Daniel shook his head and scowled, refusing to get into an is-not-is-too argument. They were attracting enough attention as it was.

"Daniel," Nick said quietly, kindly. "Even if you are right-"

"I am."

"Regardless. Right or wrong is not the issue. Archaeology is not ready for this. It doesn't matter how well written."

"Of all people, I thought you would be behind me on this."

"I will be behind you on anything else you do. But not this."

"I am going to publish it," Daniel said resolutely.

"Stubborn, spoiled little…" Nick mumbled angrily.

"Spoiled," Daniel snorted.

"You act it."

"I worked my ass off for everything I have. I had to pull all this off on my own. No one handed me this."

"All on your own, did you?"

"Yeah."

"Do you really think the son of Mel and Claire Jackson wasn't going to catch anyone's attention? How many times did your family show up on the syllabus? How many papers of theirs were you assigned to read? How many times was their work discussed in lectures?"

Daniel didn't answer. He'd spent years banking on how common the name Jackson was, ducking in his seat when professors got the details wrong. When he knew better because he had been there.

"You benefit from their hard work," Nick told him. "You stand on what they built. They opened the doors for you." Nick put a hand up to keep Daniel from interrupting. "You did great things when you got inside. You've earned your place. And you will continue to do amazing things, but if you insist on this foolishness you will ruin far more than your own reputation."

"You didn't."

"Grief can do many things to a man," Nick said looking Daniel in the eye. "I'm not proud."

"You lecture me about tarnishing their reputation, but take advantage of it for yourself," Daniel was dumbfounded.

"I did it for you."

"You never did anything for me," Daniel snapped.

"This again," Nick threw his hands up. "Always this again."

"This again," Daniel repeated. "Until you give me a reason."

"I will not have this discussion again."

"We've never had this discussion. I ask and you change the subject," he accused.

"There is nothing to say."

"Nothing to say? You always have something to say. You have an opinion on everything."

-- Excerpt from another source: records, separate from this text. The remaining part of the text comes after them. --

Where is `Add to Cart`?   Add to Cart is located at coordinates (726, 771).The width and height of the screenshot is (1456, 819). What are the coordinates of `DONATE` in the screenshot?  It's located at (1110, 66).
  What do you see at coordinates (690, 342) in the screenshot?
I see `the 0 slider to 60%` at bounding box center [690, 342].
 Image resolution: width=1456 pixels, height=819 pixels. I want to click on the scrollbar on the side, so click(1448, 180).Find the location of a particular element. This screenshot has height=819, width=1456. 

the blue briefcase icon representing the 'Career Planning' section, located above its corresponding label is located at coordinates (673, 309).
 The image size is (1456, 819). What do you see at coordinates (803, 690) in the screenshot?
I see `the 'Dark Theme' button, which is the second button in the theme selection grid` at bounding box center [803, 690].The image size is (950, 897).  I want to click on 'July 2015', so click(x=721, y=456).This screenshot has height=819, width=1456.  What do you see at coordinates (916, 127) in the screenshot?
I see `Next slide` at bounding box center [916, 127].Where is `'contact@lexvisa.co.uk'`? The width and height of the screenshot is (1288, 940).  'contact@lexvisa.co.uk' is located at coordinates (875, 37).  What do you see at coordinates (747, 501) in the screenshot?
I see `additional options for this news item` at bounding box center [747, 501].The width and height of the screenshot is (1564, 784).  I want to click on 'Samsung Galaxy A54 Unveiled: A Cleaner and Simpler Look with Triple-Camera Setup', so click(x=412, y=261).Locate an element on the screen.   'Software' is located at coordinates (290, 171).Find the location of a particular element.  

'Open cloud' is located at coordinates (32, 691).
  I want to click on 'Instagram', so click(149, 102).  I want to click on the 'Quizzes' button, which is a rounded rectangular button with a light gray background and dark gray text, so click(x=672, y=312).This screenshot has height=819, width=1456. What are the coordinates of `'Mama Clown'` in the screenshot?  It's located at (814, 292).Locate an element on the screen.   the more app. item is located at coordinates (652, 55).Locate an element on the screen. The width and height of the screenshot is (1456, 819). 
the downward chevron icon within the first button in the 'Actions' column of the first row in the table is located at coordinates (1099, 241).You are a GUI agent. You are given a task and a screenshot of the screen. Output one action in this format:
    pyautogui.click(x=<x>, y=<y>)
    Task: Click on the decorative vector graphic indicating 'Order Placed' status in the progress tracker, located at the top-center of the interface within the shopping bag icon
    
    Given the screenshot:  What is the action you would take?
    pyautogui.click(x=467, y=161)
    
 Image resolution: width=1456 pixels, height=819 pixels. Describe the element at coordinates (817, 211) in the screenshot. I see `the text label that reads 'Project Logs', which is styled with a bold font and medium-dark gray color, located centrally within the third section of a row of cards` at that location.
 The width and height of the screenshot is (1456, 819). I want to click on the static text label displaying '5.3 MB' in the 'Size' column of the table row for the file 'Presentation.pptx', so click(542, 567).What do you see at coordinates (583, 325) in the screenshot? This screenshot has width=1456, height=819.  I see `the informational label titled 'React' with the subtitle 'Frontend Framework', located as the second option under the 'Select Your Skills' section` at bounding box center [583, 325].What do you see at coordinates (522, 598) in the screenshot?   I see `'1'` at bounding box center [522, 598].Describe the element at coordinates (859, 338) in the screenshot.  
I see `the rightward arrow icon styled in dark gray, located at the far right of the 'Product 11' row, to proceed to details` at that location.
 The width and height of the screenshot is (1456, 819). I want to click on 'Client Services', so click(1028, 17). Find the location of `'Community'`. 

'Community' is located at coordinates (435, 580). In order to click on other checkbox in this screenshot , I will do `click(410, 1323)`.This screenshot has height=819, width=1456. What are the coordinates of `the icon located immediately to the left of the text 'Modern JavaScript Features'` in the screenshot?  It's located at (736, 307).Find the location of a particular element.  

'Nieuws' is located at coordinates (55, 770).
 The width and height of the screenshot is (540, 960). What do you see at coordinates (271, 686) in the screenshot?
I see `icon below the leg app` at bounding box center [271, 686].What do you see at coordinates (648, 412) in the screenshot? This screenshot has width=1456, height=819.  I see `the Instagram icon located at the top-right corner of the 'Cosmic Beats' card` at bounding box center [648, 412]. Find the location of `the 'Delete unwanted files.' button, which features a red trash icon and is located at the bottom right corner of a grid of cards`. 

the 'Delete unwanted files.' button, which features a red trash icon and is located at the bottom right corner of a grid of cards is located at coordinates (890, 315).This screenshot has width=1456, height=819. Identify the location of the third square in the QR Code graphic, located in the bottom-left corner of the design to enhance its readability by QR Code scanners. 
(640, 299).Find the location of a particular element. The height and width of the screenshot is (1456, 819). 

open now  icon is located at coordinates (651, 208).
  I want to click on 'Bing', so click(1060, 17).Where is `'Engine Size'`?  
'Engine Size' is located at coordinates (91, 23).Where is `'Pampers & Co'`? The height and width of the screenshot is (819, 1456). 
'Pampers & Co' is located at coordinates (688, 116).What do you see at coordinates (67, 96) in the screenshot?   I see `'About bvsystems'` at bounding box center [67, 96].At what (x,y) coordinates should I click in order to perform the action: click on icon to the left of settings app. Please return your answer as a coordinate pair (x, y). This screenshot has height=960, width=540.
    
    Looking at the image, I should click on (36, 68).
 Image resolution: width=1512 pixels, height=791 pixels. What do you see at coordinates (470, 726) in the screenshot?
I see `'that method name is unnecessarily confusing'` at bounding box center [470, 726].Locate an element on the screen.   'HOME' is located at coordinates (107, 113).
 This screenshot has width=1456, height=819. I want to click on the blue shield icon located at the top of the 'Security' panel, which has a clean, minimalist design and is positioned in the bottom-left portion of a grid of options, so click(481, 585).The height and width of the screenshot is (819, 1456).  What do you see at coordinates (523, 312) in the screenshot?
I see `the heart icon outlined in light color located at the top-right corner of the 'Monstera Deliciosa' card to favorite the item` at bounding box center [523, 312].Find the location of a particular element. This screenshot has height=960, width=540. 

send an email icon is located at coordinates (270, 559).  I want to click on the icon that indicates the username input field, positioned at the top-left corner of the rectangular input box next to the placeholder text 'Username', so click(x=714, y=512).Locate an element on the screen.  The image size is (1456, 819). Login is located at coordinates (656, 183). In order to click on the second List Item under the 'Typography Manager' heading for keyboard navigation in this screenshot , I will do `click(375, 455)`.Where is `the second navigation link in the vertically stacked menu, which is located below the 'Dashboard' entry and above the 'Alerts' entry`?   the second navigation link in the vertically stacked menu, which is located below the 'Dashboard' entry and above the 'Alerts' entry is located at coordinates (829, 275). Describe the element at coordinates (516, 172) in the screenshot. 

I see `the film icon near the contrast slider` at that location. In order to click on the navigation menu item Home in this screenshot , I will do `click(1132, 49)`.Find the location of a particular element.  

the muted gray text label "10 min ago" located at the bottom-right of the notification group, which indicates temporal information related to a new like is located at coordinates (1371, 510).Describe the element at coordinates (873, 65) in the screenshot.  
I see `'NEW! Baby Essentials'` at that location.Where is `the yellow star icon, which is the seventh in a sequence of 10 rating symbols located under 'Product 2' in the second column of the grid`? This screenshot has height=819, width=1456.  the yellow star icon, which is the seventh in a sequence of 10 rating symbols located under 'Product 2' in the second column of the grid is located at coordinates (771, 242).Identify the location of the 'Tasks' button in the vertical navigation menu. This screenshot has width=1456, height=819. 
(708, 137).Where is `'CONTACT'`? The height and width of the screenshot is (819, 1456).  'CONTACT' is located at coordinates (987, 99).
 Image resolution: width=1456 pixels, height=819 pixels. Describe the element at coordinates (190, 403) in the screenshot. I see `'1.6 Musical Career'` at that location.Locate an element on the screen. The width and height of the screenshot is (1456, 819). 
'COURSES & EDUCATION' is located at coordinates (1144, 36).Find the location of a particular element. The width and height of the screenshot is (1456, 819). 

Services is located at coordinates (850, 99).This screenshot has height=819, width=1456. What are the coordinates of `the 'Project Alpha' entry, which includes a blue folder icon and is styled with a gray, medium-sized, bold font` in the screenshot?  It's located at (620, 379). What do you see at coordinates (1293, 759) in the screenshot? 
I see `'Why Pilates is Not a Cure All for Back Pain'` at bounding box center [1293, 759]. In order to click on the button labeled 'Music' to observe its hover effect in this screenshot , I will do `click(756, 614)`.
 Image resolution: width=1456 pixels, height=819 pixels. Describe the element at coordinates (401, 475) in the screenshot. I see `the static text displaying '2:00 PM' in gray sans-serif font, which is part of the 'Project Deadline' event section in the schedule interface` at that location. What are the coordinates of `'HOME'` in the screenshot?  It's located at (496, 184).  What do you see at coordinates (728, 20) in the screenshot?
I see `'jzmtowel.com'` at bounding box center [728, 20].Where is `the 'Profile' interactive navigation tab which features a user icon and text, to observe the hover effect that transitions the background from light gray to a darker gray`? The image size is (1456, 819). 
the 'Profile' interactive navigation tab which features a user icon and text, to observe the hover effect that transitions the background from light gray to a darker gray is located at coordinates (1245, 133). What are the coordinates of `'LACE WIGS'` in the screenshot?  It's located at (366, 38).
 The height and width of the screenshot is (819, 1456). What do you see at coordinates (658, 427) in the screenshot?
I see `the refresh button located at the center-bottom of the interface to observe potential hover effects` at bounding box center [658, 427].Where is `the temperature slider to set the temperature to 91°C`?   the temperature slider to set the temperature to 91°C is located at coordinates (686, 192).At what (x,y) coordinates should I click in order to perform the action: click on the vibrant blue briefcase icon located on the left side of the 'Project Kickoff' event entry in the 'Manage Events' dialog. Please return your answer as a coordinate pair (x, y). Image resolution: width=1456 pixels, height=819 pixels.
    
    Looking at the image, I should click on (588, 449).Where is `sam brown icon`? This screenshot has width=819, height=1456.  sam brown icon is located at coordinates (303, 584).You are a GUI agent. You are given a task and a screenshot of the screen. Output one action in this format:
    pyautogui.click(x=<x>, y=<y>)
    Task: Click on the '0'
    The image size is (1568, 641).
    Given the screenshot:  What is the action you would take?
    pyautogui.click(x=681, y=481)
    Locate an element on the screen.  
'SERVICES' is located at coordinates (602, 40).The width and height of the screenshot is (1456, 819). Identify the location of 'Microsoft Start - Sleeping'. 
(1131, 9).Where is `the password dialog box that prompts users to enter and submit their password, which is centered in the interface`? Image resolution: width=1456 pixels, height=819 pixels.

"Which you ask for and then ignore."

Daniel went quiet again, blood boiling.

"Let us not fight," Nick said resolutely. "No more of this."

"This is exactly what I'm talking about," Daniel did his best to keep his tone even and calm. "You always change the subject."

"Because living in the past will do us no good. We must stay in the present and rejoice in what we do have," Nick tried to give Daniel an encouraging smile. "Tell me, how did your lecture go?"

"I didn't speak at this one, I just went," Daniel admitted. "It was regarding South American exploration. I went for you, remember?"

"Do you have any lectures booked?" Nick always knew how to zero in on Daniel's short-comings.

"Not right now," he sighed.

"You don't publish, you don't speak? How will anyone know what you are working on? How do you expect to make a living?"

"I have something to publish," Daniel pointed out. "Which will lead to speaking engagements."

"You have been working on something else?"

"No."

"You waste your talents."

"Do I?" Daniel asked. "Or do I not work on what you want me to? You tell me to come up with something original, to make my discovery. And when I do, you tell me to shut up and get back in line. You tell me to carry on the family name, to follow in your footsteps and when I do you tell me I'm ruining everything."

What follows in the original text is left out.